-- Goal of the exercise --
Locate "Given: Click the" in the data below, then output the line it is on and all following lines through the last, word for word. Skip any pictures.

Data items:
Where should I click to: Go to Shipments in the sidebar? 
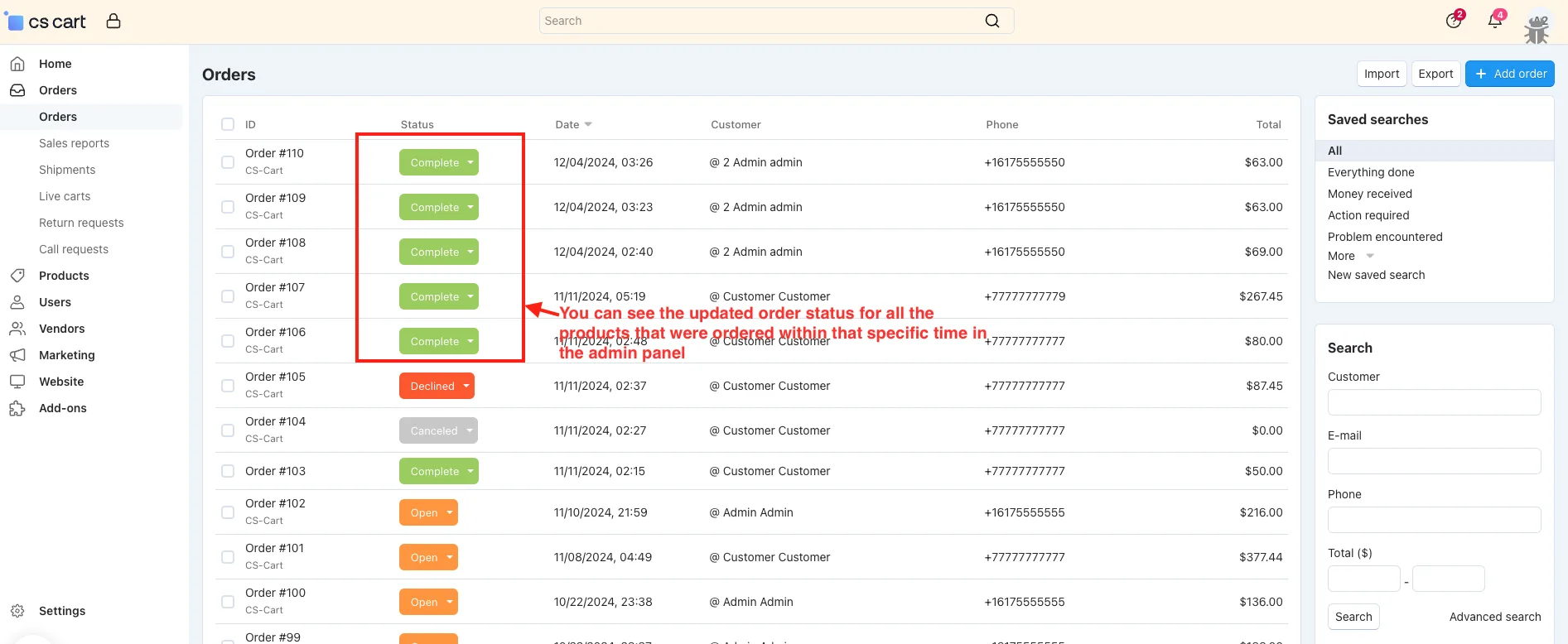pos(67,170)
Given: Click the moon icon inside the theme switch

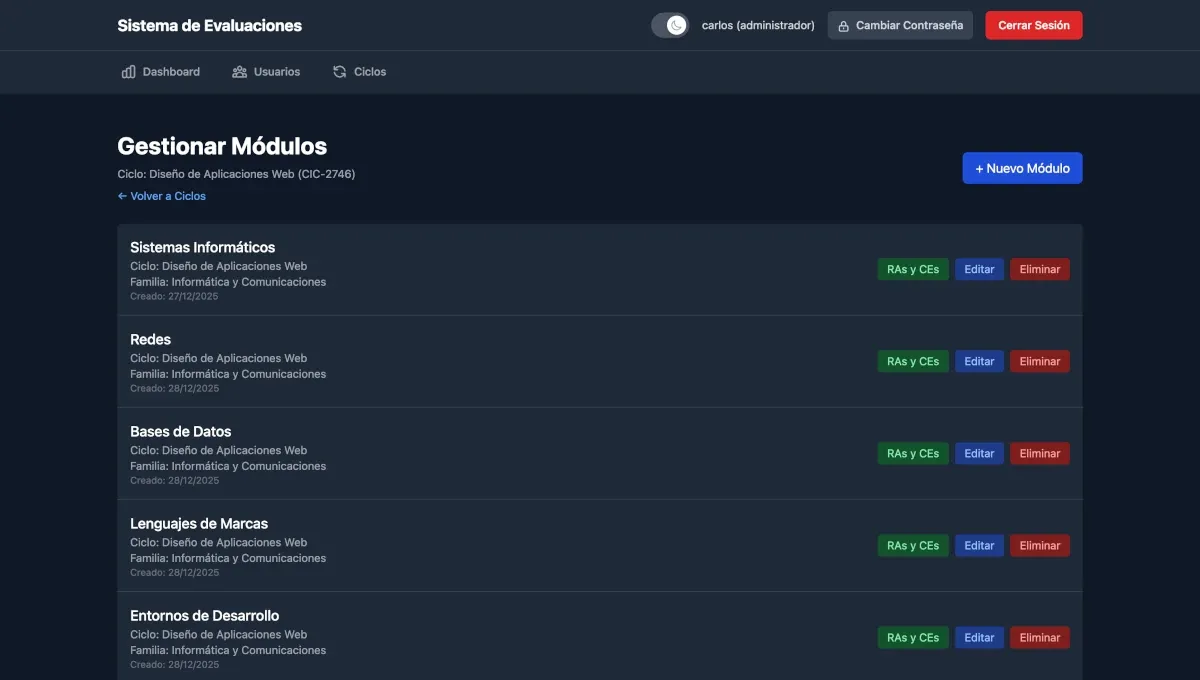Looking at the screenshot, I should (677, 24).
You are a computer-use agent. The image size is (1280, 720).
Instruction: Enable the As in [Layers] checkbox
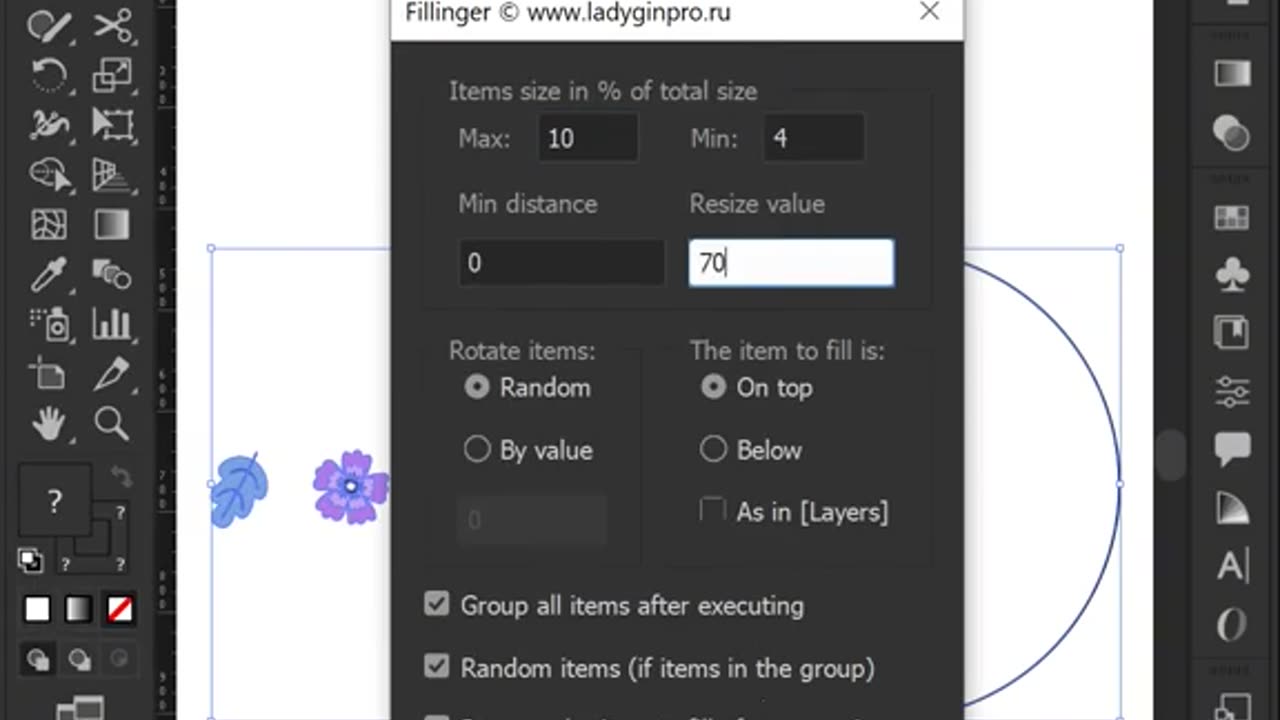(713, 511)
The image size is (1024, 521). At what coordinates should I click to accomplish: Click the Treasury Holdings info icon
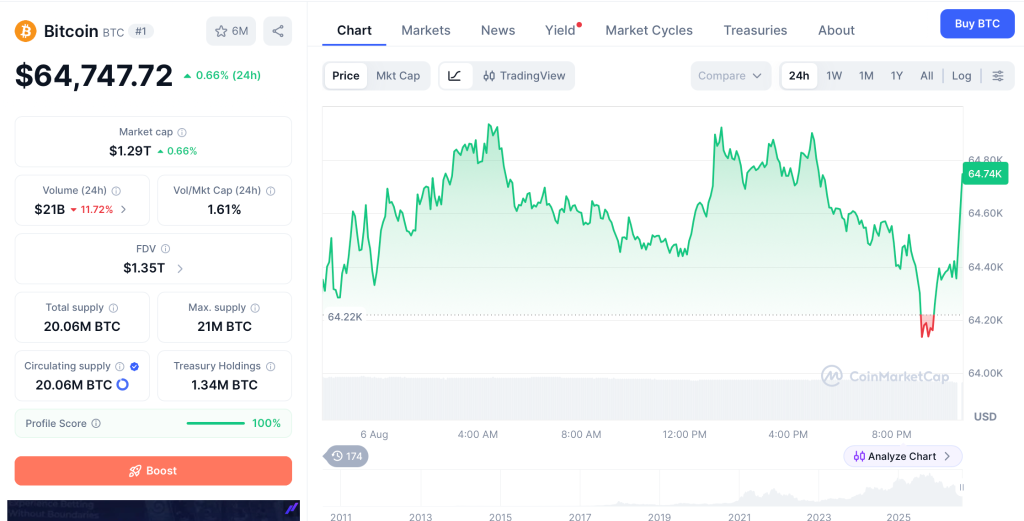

-- Solution below --
Given: Click the moon icon inside the theme switch

Looking at the screenshot, I should (677, 24).
You are a computer-use agent. The image size is (1280, 720).
Instruction: Enable the As in [Layers] checkbox
(713, 511)
The image size is (1024, 521). At what coordinates should I click to accomplish: Click the Treasury Holdings info icon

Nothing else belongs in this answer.